> Records provided
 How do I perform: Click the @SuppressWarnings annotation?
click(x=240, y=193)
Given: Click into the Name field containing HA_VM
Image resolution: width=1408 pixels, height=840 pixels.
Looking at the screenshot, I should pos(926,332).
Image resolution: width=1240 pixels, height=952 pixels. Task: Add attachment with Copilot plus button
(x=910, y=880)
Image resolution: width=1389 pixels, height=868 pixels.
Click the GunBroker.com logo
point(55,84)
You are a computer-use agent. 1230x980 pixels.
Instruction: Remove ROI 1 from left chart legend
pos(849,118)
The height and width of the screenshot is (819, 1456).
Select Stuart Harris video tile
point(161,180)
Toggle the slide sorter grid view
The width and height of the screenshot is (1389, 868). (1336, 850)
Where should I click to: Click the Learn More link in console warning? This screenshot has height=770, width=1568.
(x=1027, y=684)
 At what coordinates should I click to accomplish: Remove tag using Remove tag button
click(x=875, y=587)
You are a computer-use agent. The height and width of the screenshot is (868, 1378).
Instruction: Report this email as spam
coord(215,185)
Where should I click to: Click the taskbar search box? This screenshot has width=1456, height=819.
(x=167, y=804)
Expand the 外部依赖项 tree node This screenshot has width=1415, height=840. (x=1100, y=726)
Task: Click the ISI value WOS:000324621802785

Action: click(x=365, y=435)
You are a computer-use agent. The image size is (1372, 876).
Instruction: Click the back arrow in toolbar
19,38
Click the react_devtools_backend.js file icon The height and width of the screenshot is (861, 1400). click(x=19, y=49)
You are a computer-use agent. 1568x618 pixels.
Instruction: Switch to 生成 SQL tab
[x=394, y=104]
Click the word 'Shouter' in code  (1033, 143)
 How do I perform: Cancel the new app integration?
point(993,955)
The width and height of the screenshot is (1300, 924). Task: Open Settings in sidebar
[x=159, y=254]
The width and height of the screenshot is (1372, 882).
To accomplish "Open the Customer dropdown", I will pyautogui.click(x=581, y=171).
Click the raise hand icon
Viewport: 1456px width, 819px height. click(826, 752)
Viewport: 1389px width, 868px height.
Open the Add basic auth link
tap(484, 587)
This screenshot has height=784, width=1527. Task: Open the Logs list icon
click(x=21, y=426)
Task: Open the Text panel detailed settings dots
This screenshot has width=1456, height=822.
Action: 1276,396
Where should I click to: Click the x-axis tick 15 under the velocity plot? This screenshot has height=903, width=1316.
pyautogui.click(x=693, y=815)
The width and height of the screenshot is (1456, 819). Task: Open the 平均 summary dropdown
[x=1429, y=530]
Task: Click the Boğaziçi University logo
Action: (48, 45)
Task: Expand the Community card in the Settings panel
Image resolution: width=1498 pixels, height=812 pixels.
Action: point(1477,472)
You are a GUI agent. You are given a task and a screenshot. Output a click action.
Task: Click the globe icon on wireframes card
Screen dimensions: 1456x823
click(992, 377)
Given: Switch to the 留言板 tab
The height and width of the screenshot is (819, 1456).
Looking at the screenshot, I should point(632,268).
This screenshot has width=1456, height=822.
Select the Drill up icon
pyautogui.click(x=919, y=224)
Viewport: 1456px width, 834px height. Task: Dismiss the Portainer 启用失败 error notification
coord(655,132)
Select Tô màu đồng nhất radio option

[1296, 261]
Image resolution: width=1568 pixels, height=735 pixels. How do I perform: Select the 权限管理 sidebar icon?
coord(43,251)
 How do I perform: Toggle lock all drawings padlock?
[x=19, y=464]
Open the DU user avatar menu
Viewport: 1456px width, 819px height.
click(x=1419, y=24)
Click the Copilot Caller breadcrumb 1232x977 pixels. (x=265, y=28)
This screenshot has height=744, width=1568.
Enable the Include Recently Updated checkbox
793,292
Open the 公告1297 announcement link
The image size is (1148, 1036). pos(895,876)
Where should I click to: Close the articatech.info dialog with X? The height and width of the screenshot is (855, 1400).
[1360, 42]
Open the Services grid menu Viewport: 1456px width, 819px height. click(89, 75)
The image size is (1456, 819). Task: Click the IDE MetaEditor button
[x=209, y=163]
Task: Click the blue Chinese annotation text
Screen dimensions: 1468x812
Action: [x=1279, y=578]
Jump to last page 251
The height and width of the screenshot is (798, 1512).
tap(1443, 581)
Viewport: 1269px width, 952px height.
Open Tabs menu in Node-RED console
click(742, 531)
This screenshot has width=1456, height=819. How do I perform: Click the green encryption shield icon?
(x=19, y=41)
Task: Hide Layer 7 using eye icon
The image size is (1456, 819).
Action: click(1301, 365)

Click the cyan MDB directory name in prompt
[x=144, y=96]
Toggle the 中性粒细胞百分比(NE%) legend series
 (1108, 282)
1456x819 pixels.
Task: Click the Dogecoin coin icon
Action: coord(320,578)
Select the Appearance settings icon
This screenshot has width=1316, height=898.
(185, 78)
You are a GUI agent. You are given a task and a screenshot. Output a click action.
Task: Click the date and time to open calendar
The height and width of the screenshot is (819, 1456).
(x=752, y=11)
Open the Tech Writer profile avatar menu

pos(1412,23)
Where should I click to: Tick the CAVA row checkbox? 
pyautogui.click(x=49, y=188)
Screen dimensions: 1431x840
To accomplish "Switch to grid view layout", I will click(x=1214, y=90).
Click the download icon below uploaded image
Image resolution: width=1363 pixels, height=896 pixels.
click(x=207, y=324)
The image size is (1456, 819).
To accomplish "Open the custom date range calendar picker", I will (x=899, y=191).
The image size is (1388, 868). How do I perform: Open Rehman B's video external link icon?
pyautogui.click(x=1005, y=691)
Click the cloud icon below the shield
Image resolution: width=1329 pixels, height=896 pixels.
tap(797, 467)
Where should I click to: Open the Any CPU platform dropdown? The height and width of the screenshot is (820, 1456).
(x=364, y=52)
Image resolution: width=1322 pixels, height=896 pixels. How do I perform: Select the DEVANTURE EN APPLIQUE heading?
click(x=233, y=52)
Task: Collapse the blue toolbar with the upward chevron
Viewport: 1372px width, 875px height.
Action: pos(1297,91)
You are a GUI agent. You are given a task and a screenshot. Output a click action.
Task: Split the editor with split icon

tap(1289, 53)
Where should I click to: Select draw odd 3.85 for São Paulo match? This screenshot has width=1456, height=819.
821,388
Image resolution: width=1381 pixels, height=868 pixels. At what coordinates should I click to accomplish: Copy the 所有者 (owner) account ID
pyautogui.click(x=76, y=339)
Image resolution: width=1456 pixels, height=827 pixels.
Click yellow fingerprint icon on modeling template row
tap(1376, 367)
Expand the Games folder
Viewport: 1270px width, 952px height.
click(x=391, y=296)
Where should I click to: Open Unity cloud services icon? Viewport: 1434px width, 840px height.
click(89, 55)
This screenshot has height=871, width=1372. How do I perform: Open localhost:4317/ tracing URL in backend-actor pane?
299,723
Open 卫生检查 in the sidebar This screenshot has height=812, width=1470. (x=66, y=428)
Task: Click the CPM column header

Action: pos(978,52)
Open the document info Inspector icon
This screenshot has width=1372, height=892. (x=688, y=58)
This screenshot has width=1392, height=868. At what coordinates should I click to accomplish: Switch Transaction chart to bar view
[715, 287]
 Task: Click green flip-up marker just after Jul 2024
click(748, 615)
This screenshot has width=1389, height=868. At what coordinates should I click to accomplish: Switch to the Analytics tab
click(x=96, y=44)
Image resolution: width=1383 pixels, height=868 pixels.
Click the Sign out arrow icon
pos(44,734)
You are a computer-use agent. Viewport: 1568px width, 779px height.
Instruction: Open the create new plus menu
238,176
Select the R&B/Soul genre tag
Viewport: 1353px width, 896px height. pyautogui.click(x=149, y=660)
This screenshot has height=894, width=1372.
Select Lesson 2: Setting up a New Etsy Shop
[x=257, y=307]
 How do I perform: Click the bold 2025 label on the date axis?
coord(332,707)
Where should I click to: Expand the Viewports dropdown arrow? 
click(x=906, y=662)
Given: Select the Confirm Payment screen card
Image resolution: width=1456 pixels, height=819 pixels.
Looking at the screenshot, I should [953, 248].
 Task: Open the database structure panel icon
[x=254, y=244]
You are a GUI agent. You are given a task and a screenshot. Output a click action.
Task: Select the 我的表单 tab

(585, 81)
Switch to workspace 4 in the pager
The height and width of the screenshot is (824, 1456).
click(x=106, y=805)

> Work required
Only the last part of the records is wanted. Repeat it exactly, beginning at the line containing "Image resolution: width=1456 pixels, height=819" and ending at the final line.

> Solved problem
Image resolution: width=1456 pixels, height=819 pixels.
Looking at the screenshot, I should [953, 248].
 Task: Open the database structure panel icon
[x=254, y=244]
You are a GUI agent. You are given a task and a screenshot. Output a click action.
Task: Select the 我的表单 tab

(585, 81)
Switch to workspace 4 in the pager
The height and width of the screenshot is (824, 1456).
click(x=106, y=805)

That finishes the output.